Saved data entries
# # # #

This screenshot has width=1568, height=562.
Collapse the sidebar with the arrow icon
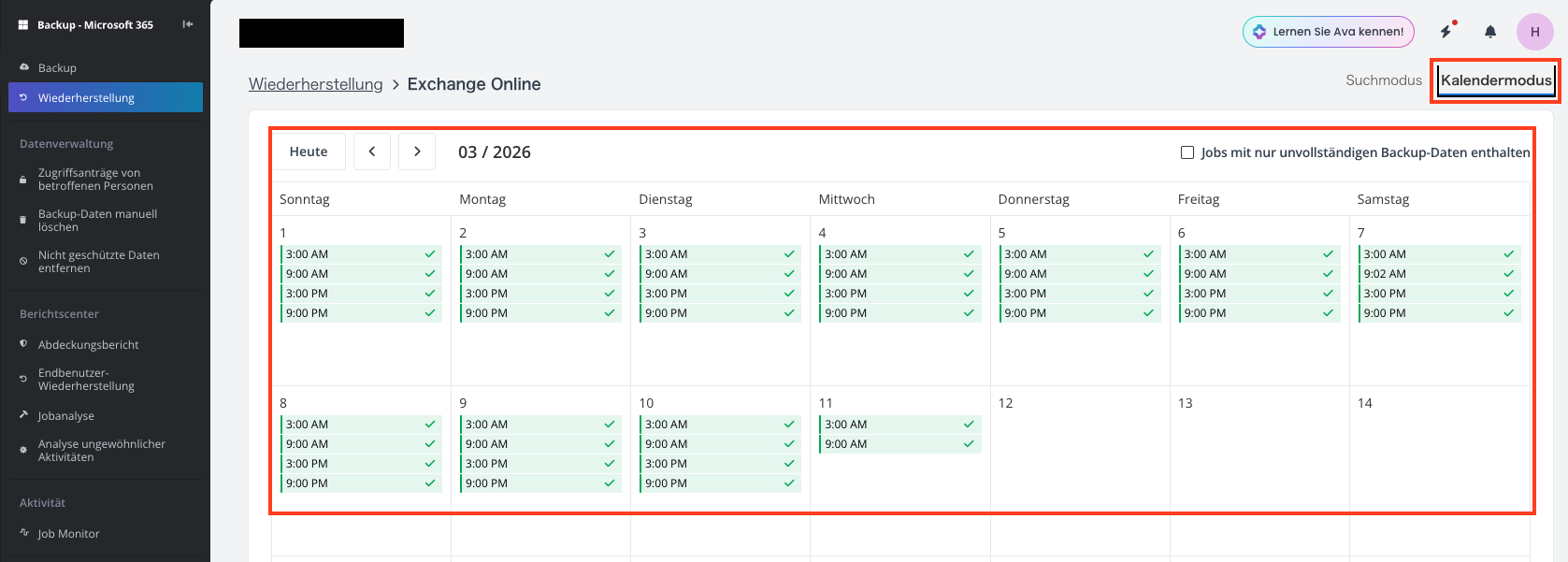click(188, 24)
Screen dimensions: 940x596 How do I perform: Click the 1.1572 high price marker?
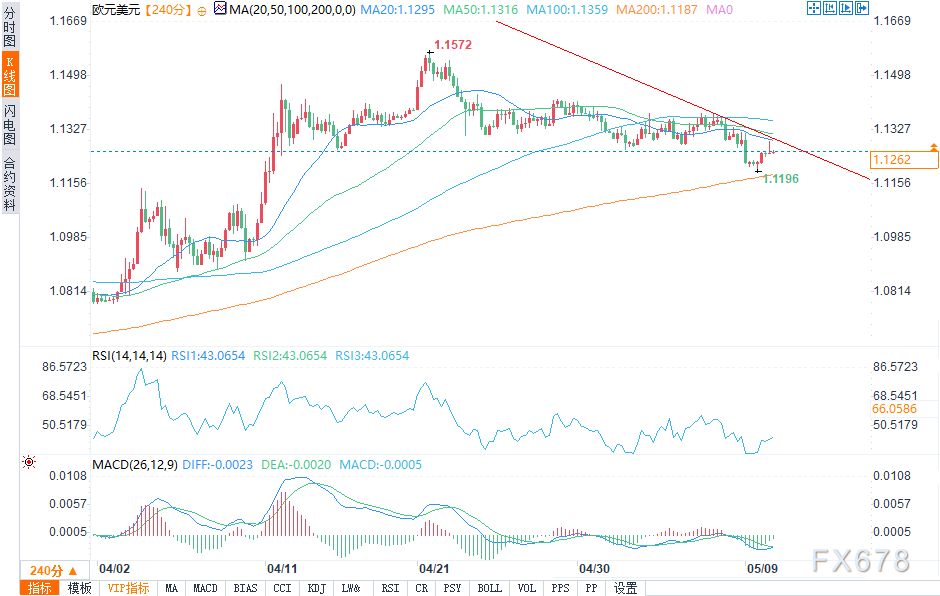click(x=452, y=45)
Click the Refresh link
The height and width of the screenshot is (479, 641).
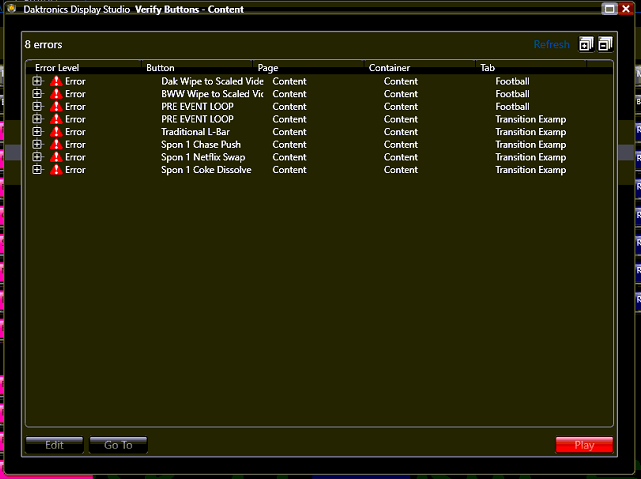tap(551, 44)
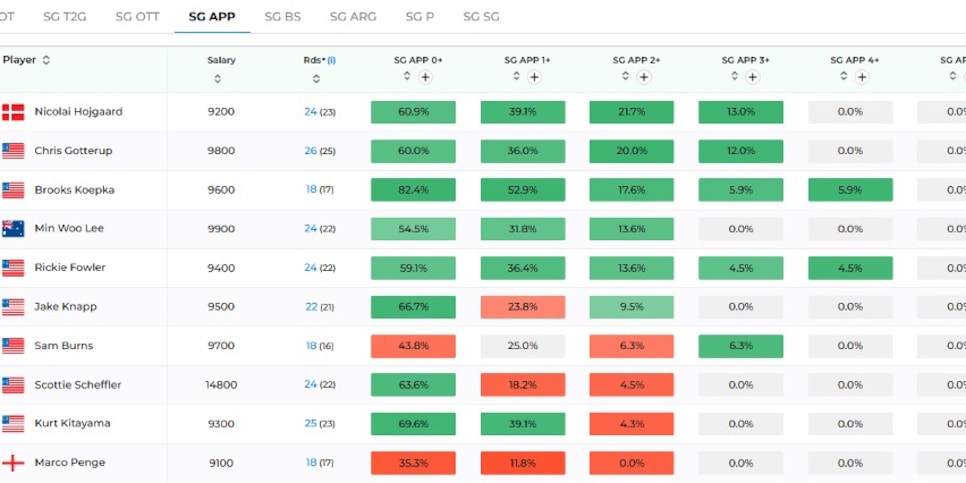This screenshot has height=483, width=966.
Task: Switch to the SG T2G tab
Action: [65, 17]
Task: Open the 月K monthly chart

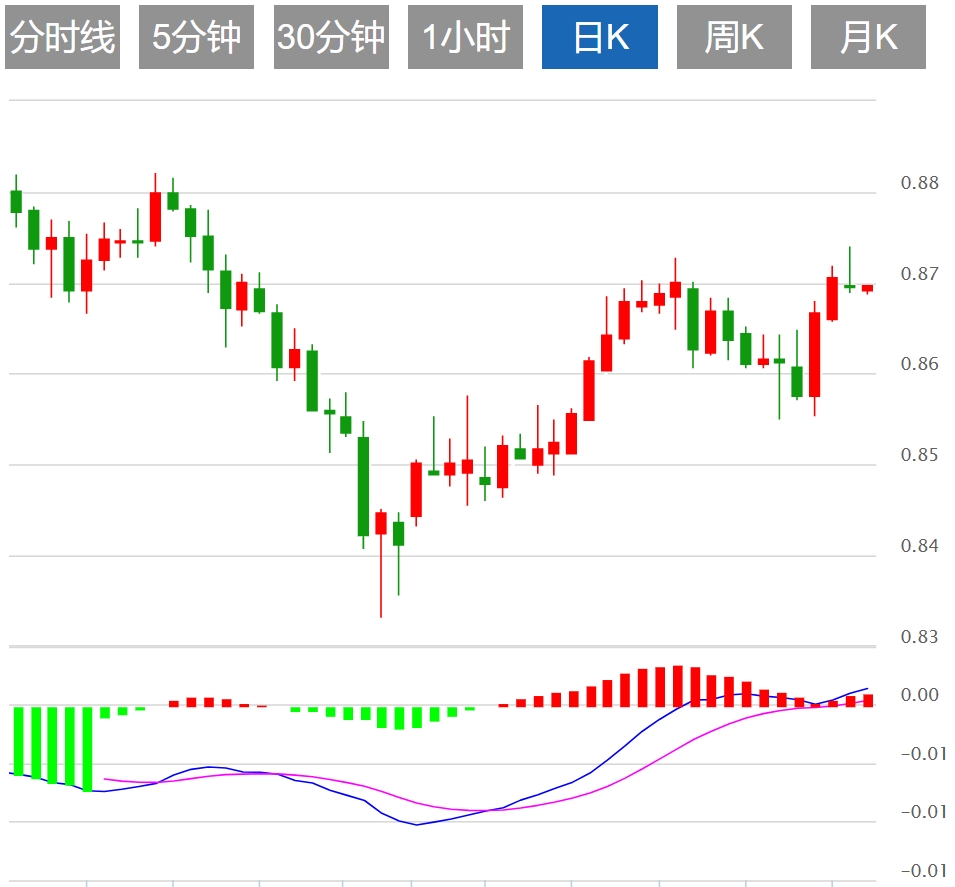Action: coord(868,37)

# # # #

- Requirement
Without including the pictures, return each record above exactly as it stands.

- Response below
This screenshot has width=1568, height=562.
Collapse the sidebar with the arrow icon
click(188, 24)
Screen dimensions: 940x596 How do I perform: Click the 1.1572 high price marker?
click(x=452, y=45)
Click the Refresh link
The height and width of the screenshot is (479, 641).
tap(551, 44)
This screenshot has height=483, width=966.
Task: Switch to the SG T2G tab
Action: [65, 17]
Task: Open the 月K monthly chart

Action: coord(868,37)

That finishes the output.